For optimal real-time transcription speed, the application includes pre-quantized int8 versions of the tiny models:
int8_tiny_en
: Pre-quantized tiny.en model for English transcriptionint8_tiny
: Pre-quantized tiny model for multilingual transcription
These models were created using CTranslate2's conversion tool with the following command:
ct2-transformers-converter --model openai/whisper-tiny.en --output_dir int8_tiny_en --copy_files tokenizer.json preprocessor_config.json --quantization int8
# Clone repository
git clone https://github.com/alouiadel/whisper-realtime-echo.git
cd whisper-realtime-echo
# Create and activate virtual environment
# For Windows:
python -m venv venv
venv\Scripts\activate
# For macOS/Linux:
python -m venv venv
source venv/bin/activate
# Install dependencies
pip install -r requirements.txt
🔥 For GPU acceleration: If you want to use CUDA for GPU acceleration, install the appropriate PyTorch version from PyTorch official installation guide
# Run the application
python main.py
- 📂 Click "Select Audio File" or 🎤 "Start Recording"
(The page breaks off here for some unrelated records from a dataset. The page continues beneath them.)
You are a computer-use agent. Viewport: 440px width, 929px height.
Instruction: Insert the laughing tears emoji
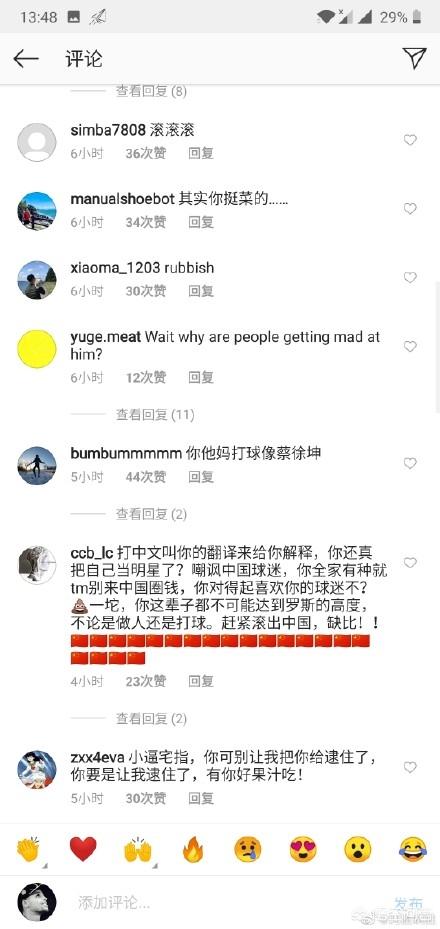click(x=413, y=850)
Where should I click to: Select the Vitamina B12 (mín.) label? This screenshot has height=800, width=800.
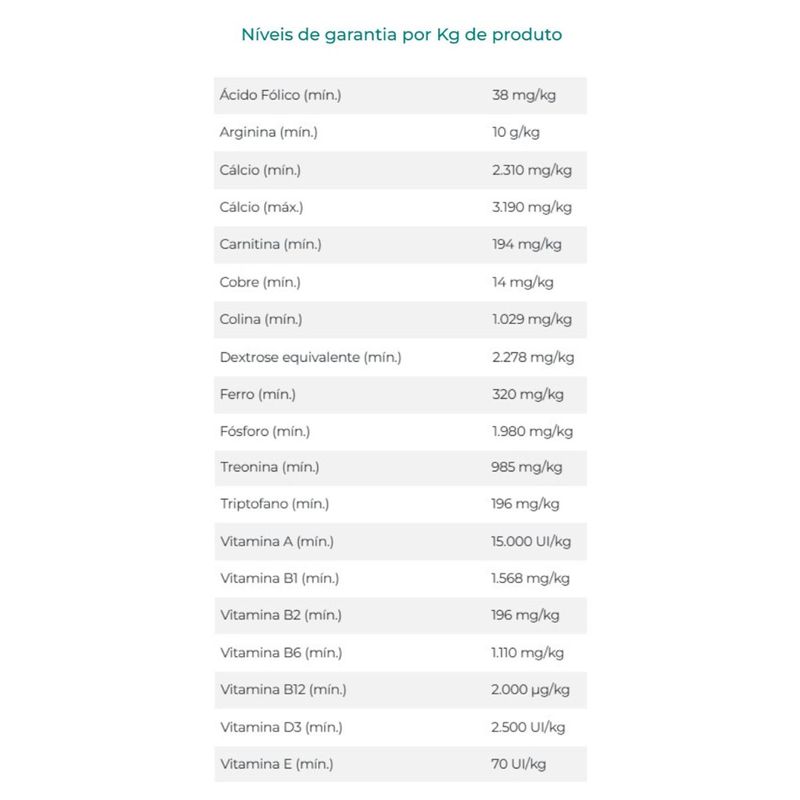tap(283, 690)
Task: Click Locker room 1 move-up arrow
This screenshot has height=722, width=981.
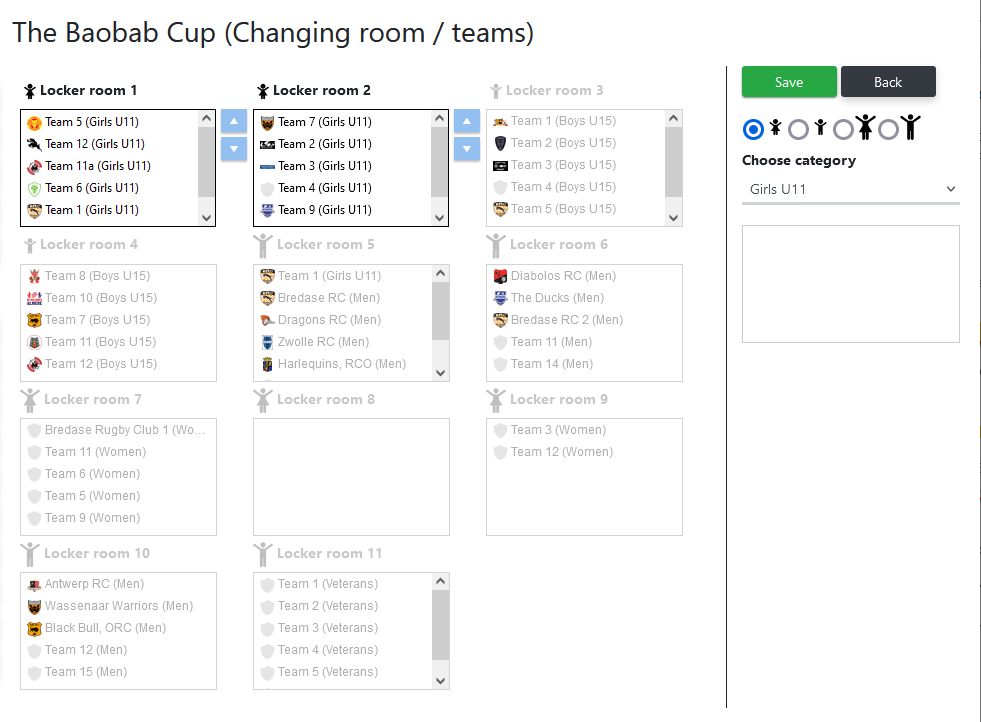Action: [233, 122]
- 🌐 Choose model type and size
- 📊 Select processing device (CPU/GPU)
▶️ Click "Transcribe" for file processing or 🎙️ "Start Live" for real-time transcription- 📝 View results and use the toolbar to:
- 📋 Copy to clipboard
- 📜 Access transcript history
- 🌓 Toggle theme (top-right corner)
- Provides real-time speech-to-text from your microphone
- Automatically detects and processes speech in chunks
- Optimized for maximum responsiveness:
- Uses int8 quantization (reduces memory usage by ~40%)
- Reduced beam size (1 instead of 5)
- Greedy decoding with temperature=0
- Independent chunk processing
- Disabled timestamps generation
- Best practices:
- Works best in quiet environments
- Smaller models offer faster response times
- Use a clear, consistent speaking voice
Whisper leverages ffmpeg to process audio, supporting a wide range of formats:
- Audio files: wav, mp3, m4a, ogg, flac, opus, amr
- Video files: mp4 (and other video formats with audio tracks)
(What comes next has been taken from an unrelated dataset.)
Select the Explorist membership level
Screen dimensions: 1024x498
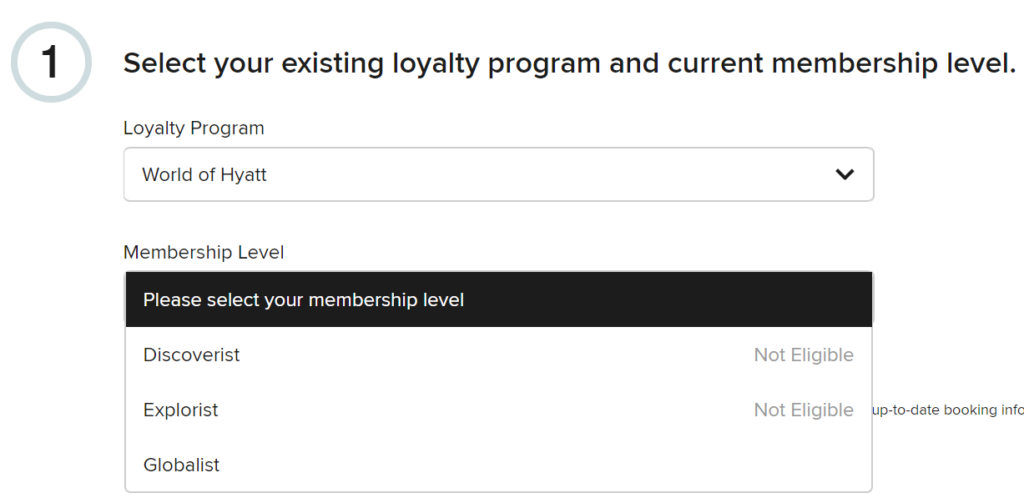click(x=181, y=410)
- View, copy, and reuse previous transcriptions
- Saved between sessions with timestamps and model info
- Most recent 50 entries are retained
-
Language Selection: Helps Whisper optimize recognition but doesn't translate content. English audio will still be transcribed as English even when another language is selected.
-
Transcribe vs. Translate Modes:
- Transcribe: Converts speech to text in the original language (default)
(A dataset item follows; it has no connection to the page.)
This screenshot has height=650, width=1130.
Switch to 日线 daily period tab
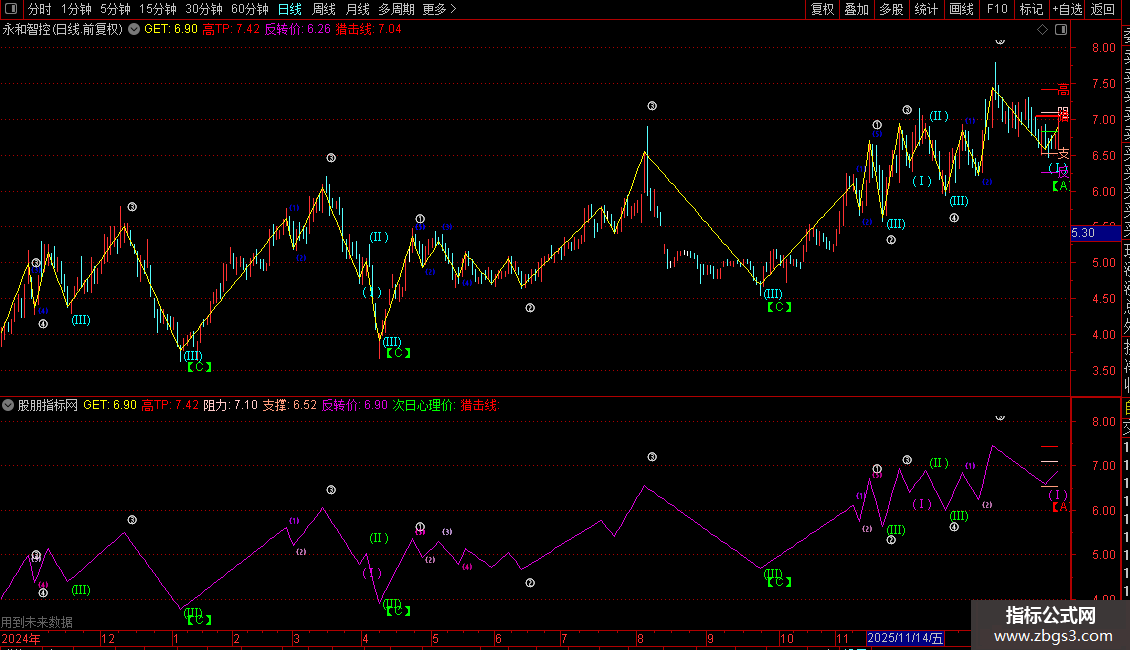pyautogui.click(x=290, y=9)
- Translate: Converts speech from any language to English text
-
Translation Best Practices:
- Automatically sets language to "Auto-detect" for optimal results
- Works best with larger models (large or turbo) and clear audio
- Some languages may require transcribing first, then using a separate translation service
-
System Requirements: If crashes occur, try using a smaller model or ensure your system meets the memory requirements in the model table.
This project is powered by Faster Whisper, a highly optimized implementation of OpenAI's Whisper. The Whisper model was trained on a large dataset of diverse audio and is capable of multilingual speech recognition, translation, and language identification.
This project is licensed under the MIT License - see the LICENSE file for details.